Tiller est partie de citations des collaborateurs, inspirées de situations vécues, pour mettre en place un rituel. Ces citations, on les placarde sur les murs de l’entreprise, on les imprime sur des tee-shirts – pratique pour porter ses valeurs sur soi. « On les affiche en long en large et en travers parce qu’on est capable de les porter à l’extérieur », poursuit Christelle Weber. L'idée est de les renouveler pour montrer que les choses évoluent.

« Un système de vote permet d’aller encore plus loin dans le principe de travail collaborative »

Les outils digitaux s’en mêlent. Grâce à un site interne, on met aussi en avant ces citations sur les écrans. Une application – Fiish – permet de les partager et de voter pour elles. « Ce système de vote permet d’aller encore plus loin dans le principe de travail collaborative », explique Dimitri Farber.

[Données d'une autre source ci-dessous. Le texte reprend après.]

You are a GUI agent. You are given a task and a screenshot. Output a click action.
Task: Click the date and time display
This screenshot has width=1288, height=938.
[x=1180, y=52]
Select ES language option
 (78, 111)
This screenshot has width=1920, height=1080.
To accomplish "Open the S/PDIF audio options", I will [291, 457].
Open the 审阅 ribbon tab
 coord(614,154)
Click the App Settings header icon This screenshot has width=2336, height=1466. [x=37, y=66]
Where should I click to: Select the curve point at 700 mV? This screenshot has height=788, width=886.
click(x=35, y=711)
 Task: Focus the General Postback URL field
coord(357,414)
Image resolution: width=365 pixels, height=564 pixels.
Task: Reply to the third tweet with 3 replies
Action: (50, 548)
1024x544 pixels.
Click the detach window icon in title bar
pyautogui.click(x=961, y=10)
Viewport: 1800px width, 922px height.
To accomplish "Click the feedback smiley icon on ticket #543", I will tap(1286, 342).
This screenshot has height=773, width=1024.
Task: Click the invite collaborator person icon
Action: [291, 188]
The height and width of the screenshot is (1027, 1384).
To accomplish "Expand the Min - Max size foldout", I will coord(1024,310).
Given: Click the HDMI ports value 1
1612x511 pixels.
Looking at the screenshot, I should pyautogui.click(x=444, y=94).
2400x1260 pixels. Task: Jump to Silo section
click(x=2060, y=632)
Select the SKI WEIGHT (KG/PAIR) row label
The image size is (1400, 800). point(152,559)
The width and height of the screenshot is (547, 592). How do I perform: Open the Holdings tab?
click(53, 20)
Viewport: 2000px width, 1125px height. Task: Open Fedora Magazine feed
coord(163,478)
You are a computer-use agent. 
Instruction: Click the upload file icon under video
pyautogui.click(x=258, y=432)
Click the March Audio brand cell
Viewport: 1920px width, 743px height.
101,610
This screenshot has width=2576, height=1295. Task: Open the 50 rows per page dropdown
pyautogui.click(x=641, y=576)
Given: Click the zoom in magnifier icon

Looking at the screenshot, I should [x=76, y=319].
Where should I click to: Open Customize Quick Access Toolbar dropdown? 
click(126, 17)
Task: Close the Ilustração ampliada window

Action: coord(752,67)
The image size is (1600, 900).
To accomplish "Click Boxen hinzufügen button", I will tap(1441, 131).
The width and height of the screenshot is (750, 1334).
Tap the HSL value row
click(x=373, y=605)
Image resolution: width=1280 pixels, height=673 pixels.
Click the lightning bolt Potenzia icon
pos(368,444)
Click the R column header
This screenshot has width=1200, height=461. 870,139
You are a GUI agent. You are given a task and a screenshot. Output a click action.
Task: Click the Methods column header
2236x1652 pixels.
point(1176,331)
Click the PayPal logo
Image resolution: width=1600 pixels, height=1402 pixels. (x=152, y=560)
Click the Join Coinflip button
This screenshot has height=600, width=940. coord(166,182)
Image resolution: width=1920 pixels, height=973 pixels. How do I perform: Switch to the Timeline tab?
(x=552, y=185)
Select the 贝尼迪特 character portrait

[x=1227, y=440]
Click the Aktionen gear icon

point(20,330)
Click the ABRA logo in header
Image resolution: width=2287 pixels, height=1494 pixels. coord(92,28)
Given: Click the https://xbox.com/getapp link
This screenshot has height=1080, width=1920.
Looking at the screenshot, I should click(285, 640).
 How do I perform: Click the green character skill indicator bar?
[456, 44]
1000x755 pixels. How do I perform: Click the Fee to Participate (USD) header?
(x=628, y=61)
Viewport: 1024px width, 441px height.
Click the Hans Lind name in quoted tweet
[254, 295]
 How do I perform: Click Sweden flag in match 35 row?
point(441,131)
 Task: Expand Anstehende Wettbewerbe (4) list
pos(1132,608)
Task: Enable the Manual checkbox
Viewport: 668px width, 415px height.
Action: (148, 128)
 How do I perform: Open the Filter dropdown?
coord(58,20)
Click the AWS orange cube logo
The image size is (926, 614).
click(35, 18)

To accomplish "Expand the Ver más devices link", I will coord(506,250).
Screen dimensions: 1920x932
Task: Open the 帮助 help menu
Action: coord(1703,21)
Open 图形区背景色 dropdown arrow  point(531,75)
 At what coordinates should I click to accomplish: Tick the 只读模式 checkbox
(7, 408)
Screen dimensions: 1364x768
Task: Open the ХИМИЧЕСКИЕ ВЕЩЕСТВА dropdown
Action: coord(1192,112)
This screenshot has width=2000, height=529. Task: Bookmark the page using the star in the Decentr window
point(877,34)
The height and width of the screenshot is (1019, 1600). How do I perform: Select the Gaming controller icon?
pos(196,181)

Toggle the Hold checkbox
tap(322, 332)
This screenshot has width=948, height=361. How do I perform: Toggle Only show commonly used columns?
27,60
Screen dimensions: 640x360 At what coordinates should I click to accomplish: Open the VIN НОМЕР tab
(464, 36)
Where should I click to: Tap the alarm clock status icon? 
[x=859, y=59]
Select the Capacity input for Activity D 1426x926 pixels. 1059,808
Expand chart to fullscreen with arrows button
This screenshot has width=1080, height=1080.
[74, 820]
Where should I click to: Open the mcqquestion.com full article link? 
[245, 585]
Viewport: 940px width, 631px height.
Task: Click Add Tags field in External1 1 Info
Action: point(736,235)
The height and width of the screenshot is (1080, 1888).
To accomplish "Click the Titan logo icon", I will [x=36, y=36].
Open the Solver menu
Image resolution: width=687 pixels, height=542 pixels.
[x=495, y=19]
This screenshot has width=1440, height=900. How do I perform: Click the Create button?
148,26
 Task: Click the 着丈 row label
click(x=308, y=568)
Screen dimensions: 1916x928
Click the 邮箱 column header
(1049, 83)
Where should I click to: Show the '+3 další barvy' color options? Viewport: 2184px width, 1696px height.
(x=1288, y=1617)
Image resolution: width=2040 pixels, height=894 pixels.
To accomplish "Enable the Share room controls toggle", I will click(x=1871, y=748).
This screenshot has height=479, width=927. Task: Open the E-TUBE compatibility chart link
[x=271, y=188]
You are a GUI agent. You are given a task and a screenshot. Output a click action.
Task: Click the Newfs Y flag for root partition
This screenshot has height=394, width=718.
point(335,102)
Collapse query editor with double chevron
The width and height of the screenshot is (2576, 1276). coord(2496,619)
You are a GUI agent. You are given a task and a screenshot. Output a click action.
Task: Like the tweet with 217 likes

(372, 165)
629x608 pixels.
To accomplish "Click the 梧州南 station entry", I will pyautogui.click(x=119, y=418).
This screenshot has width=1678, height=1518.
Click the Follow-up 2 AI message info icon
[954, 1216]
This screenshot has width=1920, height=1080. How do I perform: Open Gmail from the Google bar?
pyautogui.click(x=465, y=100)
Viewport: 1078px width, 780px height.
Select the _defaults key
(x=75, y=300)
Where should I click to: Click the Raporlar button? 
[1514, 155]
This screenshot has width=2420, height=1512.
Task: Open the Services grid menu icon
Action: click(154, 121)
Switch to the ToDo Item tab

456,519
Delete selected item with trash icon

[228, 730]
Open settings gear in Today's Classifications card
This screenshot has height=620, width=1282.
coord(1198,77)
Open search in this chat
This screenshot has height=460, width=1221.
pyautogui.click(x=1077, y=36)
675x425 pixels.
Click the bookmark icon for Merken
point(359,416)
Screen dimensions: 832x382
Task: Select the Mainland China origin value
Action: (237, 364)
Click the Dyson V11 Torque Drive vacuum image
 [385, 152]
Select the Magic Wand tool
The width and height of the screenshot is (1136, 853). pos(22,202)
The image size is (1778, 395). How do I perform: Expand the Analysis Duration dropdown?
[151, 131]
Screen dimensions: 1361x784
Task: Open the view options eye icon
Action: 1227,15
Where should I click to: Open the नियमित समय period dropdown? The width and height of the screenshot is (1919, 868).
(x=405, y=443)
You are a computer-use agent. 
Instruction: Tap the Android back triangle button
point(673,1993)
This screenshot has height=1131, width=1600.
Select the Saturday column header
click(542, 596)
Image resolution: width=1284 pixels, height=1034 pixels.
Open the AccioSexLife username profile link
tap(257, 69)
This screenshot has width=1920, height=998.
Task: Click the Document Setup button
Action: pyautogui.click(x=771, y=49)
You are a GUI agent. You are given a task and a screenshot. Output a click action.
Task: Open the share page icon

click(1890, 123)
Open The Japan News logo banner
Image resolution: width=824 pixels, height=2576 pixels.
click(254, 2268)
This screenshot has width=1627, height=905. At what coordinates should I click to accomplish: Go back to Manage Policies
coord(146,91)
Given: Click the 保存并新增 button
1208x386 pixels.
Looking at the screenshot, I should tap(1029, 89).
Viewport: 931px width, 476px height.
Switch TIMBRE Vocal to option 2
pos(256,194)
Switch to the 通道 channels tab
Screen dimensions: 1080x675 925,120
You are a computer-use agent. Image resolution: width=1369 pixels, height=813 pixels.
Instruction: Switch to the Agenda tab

L’application facilite aussi l’intégration des nouveaux arrivants (onboarding) : une fonction quiz les incite à aller vers les équipes pour répondre au mieux aux questions relatives à l’histoire et à la vie de l’entreprise.

Pas de méthode mais une attention constante

Faire vivre ses valeurs, c’est de l’horlogerie suisse. Cela demande le même travail que dans un couple : « Si l’on déclare sa flamme sans faire d’effort au quotidien, ça ne peut pas marcher », pointe Christelle Weber. Il s’agit donc d’être vigilant pour repérer les risques de dérive, de mettre en place des actions qui permettent d’adapter en permanence sa façon de travailler et de faire en sorte que cela vienne des équipes. C’est là qu’intervient l’ambassadeur, véritable pilier culturel chez Tiller Systems, que tout le monde doit connaître, et si ce n’est pas le cas, il faut résoudre le problème. « On oublie parfois de déléguer, or le fait que les valeurs reposent sur les équipes permet justement de lever des freins, le manque de temps ou d’argent ne peuvent être une excuse pour ne pas s’occuper de ses valeurs et plein de choses peuvent se régler en un déjeuner », souligne-t-elle.

Le taux de participation au Beer Friday, celui du recrutement par cooptation : de bons indicateurs de valeurs qui savent vivre

Chez Tiller Systems, la moyenne d’âge est de 27 ans. Tous les vendredis aux alentours de 17h00, 99% de l’équipe se retrouve pour le Beer Friday. Le jour où ce taux tombera à 80%, ce sera un signal fort qu’il faut adapter quelque chose. L’équipe historique composée de développeurs et de commerciaux continue de s’étoffer avec l’embauche d’une armée de commerciaux et de profils Customer Success Managers, notamment. 40% des commerciaux sont embauchés par cooptation et ce taux est de 30% pour l’ensemble des recrutements. Quant aux développeurs, courtisés de partout, la culture très marquée de la startup arrive à les séduire. La rencontre des candidats et des équipes très tôt dans le processus de recrutement est un autre rituel. « Les équipes ont clairement un droit de veto, cela facilite l’intégration », conclut Christelle Weber.